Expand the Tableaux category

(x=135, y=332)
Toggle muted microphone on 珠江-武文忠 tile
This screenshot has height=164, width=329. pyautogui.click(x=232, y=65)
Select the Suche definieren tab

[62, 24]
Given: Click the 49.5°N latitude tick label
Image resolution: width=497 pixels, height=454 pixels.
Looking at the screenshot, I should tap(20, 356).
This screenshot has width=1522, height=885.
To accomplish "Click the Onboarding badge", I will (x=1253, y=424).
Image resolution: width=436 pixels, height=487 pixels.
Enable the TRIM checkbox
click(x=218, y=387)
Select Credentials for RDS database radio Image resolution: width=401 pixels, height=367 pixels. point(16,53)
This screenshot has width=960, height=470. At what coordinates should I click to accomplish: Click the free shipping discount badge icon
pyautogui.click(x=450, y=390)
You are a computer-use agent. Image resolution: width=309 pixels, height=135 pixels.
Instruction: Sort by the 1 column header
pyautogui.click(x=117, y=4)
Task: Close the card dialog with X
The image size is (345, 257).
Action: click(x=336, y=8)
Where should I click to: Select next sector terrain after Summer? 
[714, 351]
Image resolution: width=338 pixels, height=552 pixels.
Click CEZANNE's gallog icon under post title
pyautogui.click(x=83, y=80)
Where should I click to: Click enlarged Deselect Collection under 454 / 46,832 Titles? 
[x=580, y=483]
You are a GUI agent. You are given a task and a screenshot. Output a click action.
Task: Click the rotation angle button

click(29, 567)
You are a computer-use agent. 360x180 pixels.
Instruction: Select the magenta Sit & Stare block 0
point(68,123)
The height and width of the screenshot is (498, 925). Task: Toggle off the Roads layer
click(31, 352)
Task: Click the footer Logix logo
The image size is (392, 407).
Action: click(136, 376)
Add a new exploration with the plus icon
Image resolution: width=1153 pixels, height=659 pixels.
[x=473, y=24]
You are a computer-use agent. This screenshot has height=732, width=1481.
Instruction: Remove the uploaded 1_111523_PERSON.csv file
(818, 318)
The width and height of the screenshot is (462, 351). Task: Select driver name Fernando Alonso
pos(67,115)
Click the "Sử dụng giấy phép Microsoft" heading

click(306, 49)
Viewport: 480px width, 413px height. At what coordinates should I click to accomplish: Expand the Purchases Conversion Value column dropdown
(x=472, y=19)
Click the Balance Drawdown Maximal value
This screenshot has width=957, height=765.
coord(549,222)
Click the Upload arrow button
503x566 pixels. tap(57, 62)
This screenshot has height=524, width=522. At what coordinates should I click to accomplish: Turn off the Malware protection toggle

#### What the task asks:
Please print the lines from the start through the line that contains "Looking at the", including that line, reproducing each one exactly.

#### Result for this exercise:
Expand the Tableaux category

(x=135, y=332)
Toggle muted microphone on 珠江-武文忠 tile
This screenshot has height=164, width=329. pyautogui.click(x=232, y=65)
Select the Suche definieren tab

[62, 24]
Given: Click the 49.5°N latitude tick label
Image resolution: width=497 pixels, height=454 pixels.
Looking at the screenshot, I should tap(20, 356).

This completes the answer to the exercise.